▶ _Ausgewählter Auszug_:

########################################

Die Chamber muss das Tripartite-Gesetz über die Verhinderung der kommenden Indextranche also veröffentlichen, bevor diese im Amtsblatt veröffentlicht wird. Marc Ferring geht davon aus, dass beim Aufschub der Tranche im Juli oder August der letzte Absatz über die Auslösung einer Indextranche einfach nicht im entsprechenden Blatt des „Memorial“ eingetragen wird. „Wenn das Gesetz in Kraft tritt, dann ist der automatische Mechanismus ausgehebelt und es wird keine ‚Cote d’application’ veröffentlicht“, sagt er. So sei das in den Jahren 2012 und 2013 gehandhabt worden, als ebenfalls ein Gesetz verabschiedet wurde, das Indextranchen verschob. „Die Indextranche wurden vom Frühjahr 2012 in den Oktober 2012 verschoben und auch 2013 wurde der Schwellenwert eigentlich schon früher überschritten, aber erst im Oktober wurde die Quote adaptiert“, sagt Ferring.
„Cote d’application“
Vor dem Hintergrund der aktuellen Verschiebung, die im April 2023 ausgezahlt werden soll, würde der entsprechende Absatz zur Anhebung der „Cote d’application“ dann eben erst im April 2023 veröffentlicht. Und falls bis zum nächsten Stichdatum im April ein Jahr später – also 2024 – mehrere weitere Tranchen fallen würden? „Wenn es zwischenzeitig zwei weitere Tranchen geben sollte, würde ich davon ausgehen, dass da einfach ebenfalls ein Abschnitt mit der ‚Cote d’application’ steht – aber mit einer Zahl, die fünf anstatt 2,5 Prozent höher ist“, sagt Ferring.

########################################

▶ _Schriftliche Aufgaben_:
[A] Nenne alle Jahreszahlen, die im Auszug zur Indextranche vorkommen.
[B] In welchen Monat wurde die Indextranche laut dem Auszug zur Indextranche im Jahr 2012 verschoben?
Die Auflistung spielt für die Aufgaben keine Rolle.

▶ _Inhalt des Datensatzes_:
########################################

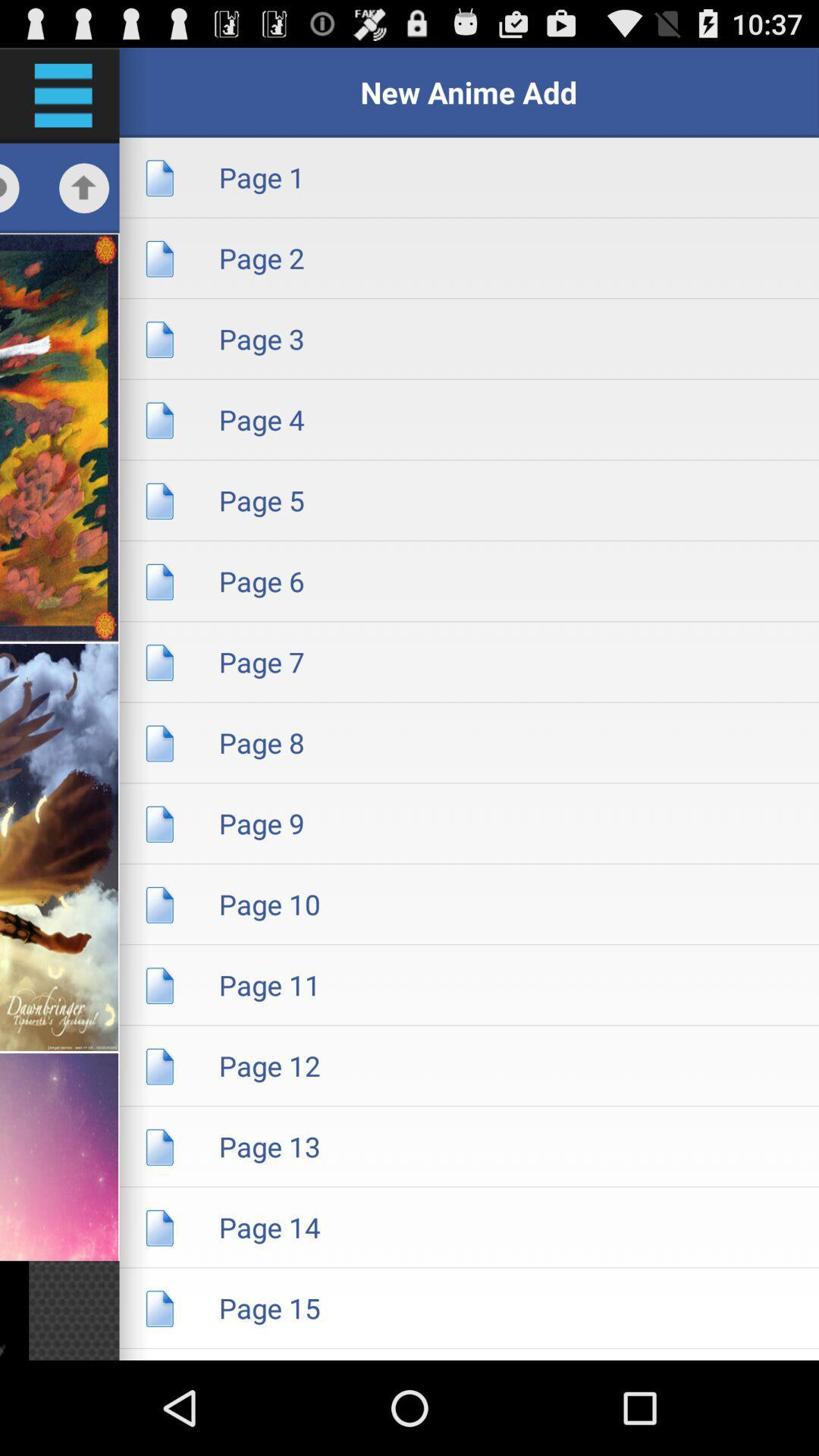 This screenshot has width=819, height=1456. I want to click on the arrow_upward icon, so click(84, 200).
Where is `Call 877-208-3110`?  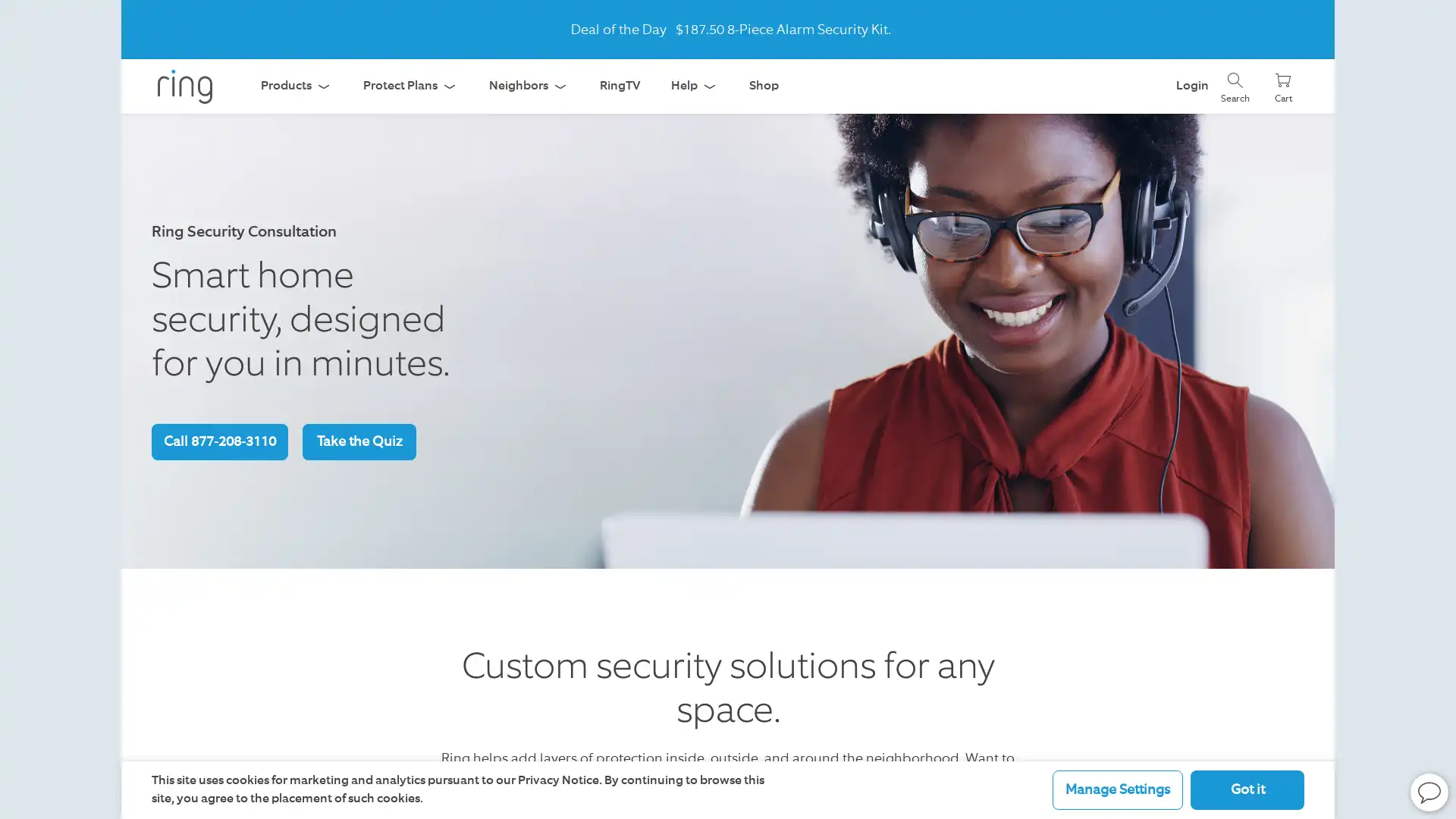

########################################

▶ _Ergebnisse_:
[A] 2012, 2013, 2023, 2024

[B] In den Oktober 2012.